**Source:**
+===+
Tag Archives: Hans Zimmer

Jaws – Fan Trailer

Or should that be fin trailer?

Whilst studying film and television at university at the latter part of the 20th Century I decided to try and hone some of my editing skills by putting together a contemporary trailer for my all time favourite film, Jaws.

With its re release at cinemas earlier this year it was granted a new trailer which got my thinking about the one I produced back in that edit suite, I still had a copy of it somewhere knocking around on VHS so decided to hunt it out.

If memory serves I put it together at some point in 1997 and used a piece of Hans Zimmer music from Crimson Tide, a submarine thriller from late Director Tony Scott. That score though is perhaps most famous for being used on one of the greatest trailers of the 90s, Independence Day, or ID4 as it was known in some quarters. I hear that the film itself is being released in 3D sometime next year.

In my Jaws trailer I went for setting the scene in Amity and then slowly building a sense of dread and foreboding before finally revealing the shark. Of course there was a mixture of the classic scenes, such as that first attack, and some of the classic lines,that are just so iconic.
+===+
**Data extract:**
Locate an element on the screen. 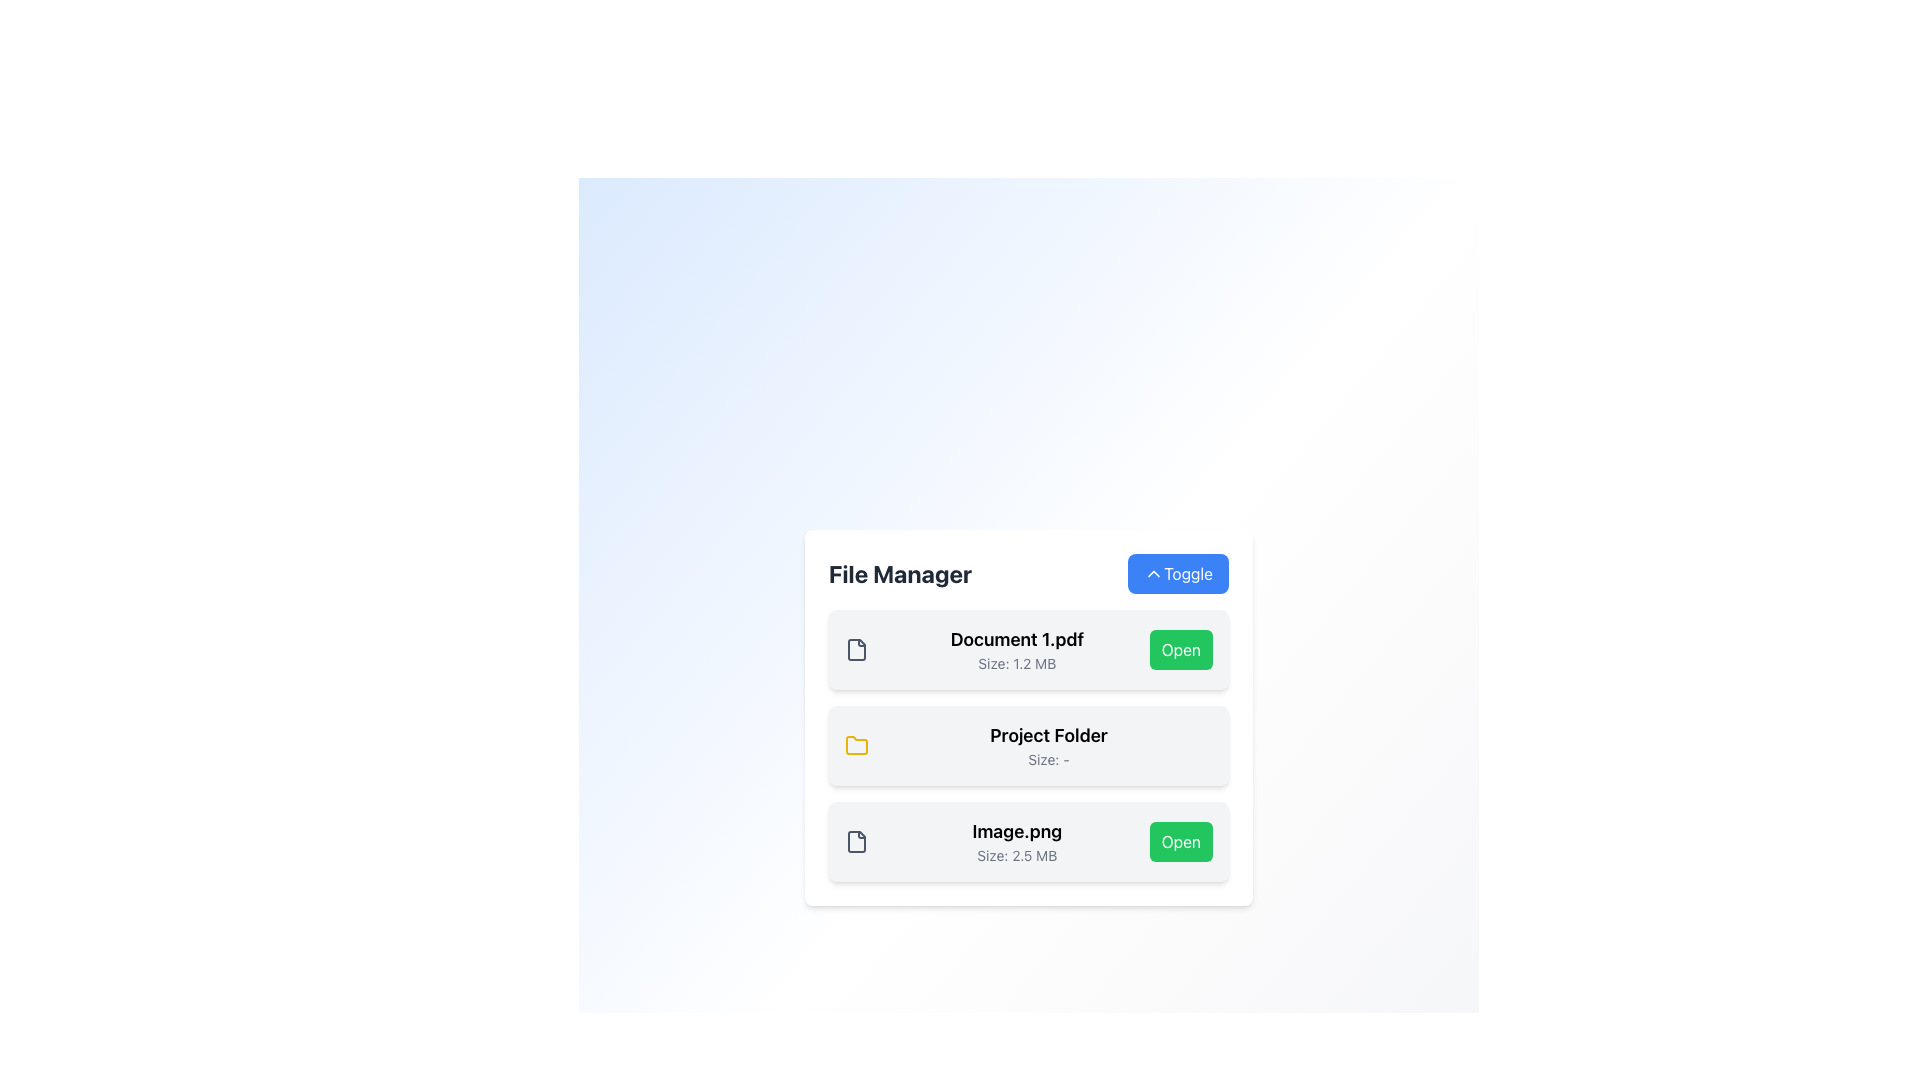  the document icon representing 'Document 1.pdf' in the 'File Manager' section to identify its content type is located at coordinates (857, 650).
+===+
**Tasks:**
1 - Name every film that the post about the Jaws fan trailer mentions by title.
2 - Answer these questions from the post about the Jaws fan trailer:
(a) In what year does the writer believe the trailer was made?
(b) On what format was the writer's copy of the trailer kept?
(c) The trailer of which film made the Crimson Tide score most famous?
3 - Extract everything in the Jaws fan trailer post from "Jaws – Fan Trailer" down to "hunt it out.".

**Results for the exercise:**
1 -
Jaws
Crimson Tide
Independence Day (ID4)

2 -
(a) 1997
(b) VHS
(c) Independence Day

3 -
Jaws – Fan Trailer

Or should that be fin trailer?

Whilst studying film and television at university at the latter part of the 20th Century I decided to try and hone some of my editing skills by putting together a contemporary trailer for my all time favourite film, Jaws.

With its re release at cinemas earlier this year it was granted a new trailer which got my thinking about the one I produced back in that edit suite, I still had a copy of it somewhere knocking around on VHS so decided to hunt it out.